A few people on the home-barista forums have attempted to encapsulate the important points of Hoos’s book in a very succinct and simple fashion. I find this very useful as I think Rob’s many references to the myriad compounds of chemical reaction drawn from the vocabulary of physics and chemistry tend to obscure the basics of what us home roasters need to know to have more control over our roasting. I’m not against learning the physics and chemistry behind the roast but I doubt that a book about modulating the flavor of coffee through roast profiles is the place to take it on. Furthermore, I’m not sure that Hoos is the best person to do it. Here I’m quoting a distillation of Rob Hoos’s book and Rob’s reply to that attempt:
From Keno http://www.home-barista.com/home-roasting/one-roasters-manifesto-coffee-roasting-book-t34821-10.html
The gist of [it] can be summed up, I think, fairly simply (like Rao’s book in terms of his three commandments) in the following two principles:
- Longer ramp time from yellow to FC (or MAI time as Hoos calls it) promotes body and complexity
- Development is a balancing act, too little development leads to bitter and vegetal flavors, while too much development time leads to bland flavor with low acidity
There are a few other points that are elaborated on but these are the two that seem to be firmly based on his roasting experiments and cupping tests in which MAI time and development time are varied with a few different coffees.

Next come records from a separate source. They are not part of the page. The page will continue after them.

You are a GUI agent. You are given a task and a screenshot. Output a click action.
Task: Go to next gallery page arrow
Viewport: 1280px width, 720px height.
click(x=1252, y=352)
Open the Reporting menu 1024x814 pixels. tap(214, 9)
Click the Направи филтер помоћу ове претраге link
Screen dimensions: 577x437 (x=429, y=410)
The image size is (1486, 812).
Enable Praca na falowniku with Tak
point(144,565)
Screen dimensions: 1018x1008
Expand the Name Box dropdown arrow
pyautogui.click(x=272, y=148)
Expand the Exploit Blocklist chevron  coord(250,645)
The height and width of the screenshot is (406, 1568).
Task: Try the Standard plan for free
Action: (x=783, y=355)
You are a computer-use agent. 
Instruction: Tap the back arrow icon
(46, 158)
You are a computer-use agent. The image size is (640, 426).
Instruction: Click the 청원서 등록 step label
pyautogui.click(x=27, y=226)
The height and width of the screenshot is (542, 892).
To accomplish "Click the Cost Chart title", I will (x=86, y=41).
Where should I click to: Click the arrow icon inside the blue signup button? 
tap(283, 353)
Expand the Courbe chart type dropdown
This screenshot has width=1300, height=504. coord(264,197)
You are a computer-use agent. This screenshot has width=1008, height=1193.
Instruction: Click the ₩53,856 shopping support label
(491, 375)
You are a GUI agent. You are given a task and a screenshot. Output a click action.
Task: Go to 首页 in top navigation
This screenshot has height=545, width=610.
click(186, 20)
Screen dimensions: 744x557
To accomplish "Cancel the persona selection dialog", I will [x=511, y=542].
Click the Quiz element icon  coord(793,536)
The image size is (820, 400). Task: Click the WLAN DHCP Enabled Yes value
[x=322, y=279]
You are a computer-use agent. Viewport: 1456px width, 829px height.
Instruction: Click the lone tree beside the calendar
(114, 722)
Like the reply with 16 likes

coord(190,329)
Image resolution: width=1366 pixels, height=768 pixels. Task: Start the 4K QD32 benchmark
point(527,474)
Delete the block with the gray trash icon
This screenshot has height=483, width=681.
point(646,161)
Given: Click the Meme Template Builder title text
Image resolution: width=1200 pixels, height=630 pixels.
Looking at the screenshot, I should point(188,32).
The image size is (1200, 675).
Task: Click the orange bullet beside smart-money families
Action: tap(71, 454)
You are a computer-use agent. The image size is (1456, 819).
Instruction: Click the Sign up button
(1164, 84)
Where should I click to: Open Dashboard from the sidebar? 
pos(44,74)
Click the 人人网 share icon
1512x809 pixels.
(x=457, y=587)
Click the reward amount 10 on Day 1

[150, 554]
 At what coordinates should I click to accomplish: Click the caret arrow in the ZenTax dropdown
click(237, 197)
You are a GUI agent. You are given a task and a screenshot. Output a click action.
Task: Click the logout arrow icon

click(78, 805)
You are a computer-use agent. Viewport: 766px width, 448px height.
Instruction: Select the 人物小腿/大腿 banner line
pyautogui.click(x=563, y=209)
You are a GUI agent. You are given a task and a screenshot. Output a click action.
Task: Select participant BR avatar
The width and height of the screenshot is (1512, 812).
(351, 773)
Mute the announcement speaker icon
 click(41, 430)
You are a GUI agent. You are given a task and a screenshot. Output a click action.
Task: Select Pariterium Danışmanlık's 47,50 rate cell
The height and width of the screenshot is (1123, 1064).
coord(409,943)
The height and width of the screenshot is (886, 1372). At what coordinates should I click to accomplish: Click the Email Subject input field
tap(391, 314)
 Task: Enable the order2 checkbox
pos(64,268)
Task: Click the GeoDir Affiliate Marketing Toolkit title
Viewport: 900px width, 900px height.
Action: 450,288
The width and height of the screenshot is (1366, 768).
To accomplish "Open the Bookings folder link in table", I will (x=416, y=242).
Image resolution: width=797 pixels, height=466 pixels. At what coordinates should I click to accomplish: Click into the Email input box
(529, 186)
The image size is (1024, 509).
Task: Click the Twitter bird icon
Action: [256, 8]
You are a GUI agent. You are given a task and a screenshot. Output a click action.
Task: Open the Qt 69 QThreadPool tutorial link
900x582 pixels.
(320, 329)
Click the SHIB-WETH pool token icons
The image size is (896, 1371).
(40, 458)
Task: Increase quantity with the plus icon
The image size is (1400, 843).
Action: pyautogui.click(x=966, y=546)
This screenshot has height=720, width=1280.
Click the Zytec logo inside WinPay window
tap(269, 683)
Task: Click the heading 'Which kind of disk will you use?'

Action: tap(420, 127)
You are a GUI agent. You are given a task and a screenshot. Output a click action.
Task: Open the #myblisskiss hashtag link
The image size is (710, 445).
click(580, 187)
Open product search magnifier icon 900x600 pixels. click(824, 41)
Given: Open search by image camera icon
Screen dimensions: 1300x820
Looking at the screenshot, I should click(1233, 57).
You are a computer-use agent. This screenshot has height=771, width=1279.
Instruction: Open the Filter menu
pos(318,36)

“Your summary of the book is a decent one. My largest goal in developing the book was to try and break down the roast into measurable segments that could be independently affected and adapted to create nuanced (and sometimes blatant) differences in the way the coffee tasted. When going through this process I basically ended up with 5 zones of control that I could change relatively independently in order to dial a coffee in to the flavor profile I was hoping to get. 1.) Time from the beginning of roast to the beginning of chemical reaction (ie color change), 2.) From the beginning of chemical reaction to the beginning of first crack, 3.) From the beginning of first crack to the end of the roast, 4.) The entire length of the roast, 5.) The degree of caramelization and pyrolysis. Then (through research and experimentation) I determined how changing those one way or another (as independently as possible) affected the cup. The ramp from yellow to fc, and the time from fc to drop were documented with specific experiments, and the others are referred to through less experiments (though they are pooled from my roasting and cupping experiences as well, just not documented in the same way).”